ふたつ名の令嬢と龍の託宣
 その気安い問いに、王妃は目を見開いた。

「あら、そうね。どうして気づかなかったのかしら」

 昼間目にしたハニーブロンドと緑の瞳は、ラウエンシュタイン家の特徴ではないか。
 茶会の時、あの娘はずっと目を伏せていたが、あそこまで見事に緑の瞳を持つ者は、ブラオエルシュタイン国ではそうはいなかった。あの令嬢は、マルグリットとイグナーツの娘だったのだ。

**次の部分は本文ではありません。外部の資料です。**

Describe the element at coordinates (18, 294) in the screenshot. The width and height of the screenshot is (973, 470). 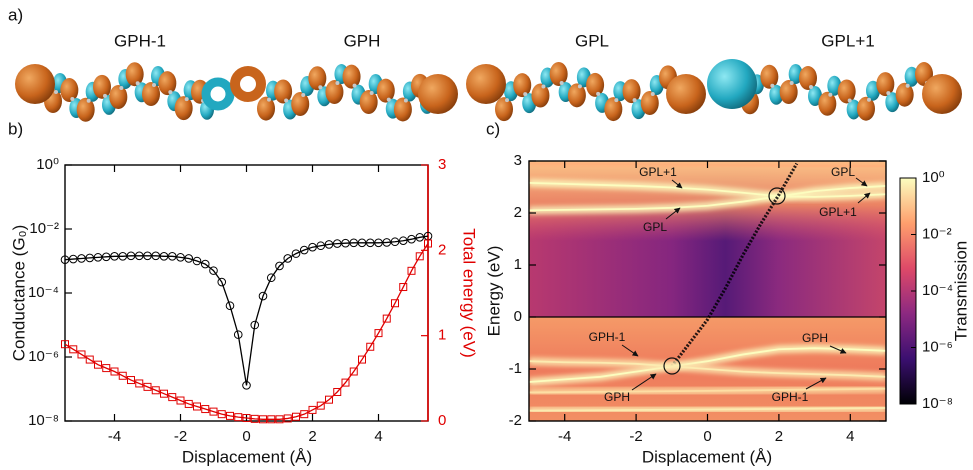
I see `y-axis-label: Conductance (G₀)` at that location.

 イジドーラとマルグリットは社交界デビューが近く、ふたりとも公爵家の令嬢であったため、何かと比べられることが多かった。マルグリットの見事なハニーブロンドと、自分のくすんだアッシュブロンドが話題にされ、たびたび悔しい思いをしたものだった。

 イジドーラはマルグリットが嫌いだった。だが、彼女はもういない。

 あの令嬢にマルグリットの面影はあっただろうか? ふと思って、イジドーラ王妃は首をひねった。

 所作の美しい娘ではあったが、どうも顔が思い出せない。昼間にはあれだけまじまじと観察したというのに、あるのはぼんやりとしたイメージだけ。

 人間観察に長けたイジドーラにしてはめずらしいことであった。

「解せないわ」

 たたんだままの扇を口元にあて、イジドーラはつぶやいた。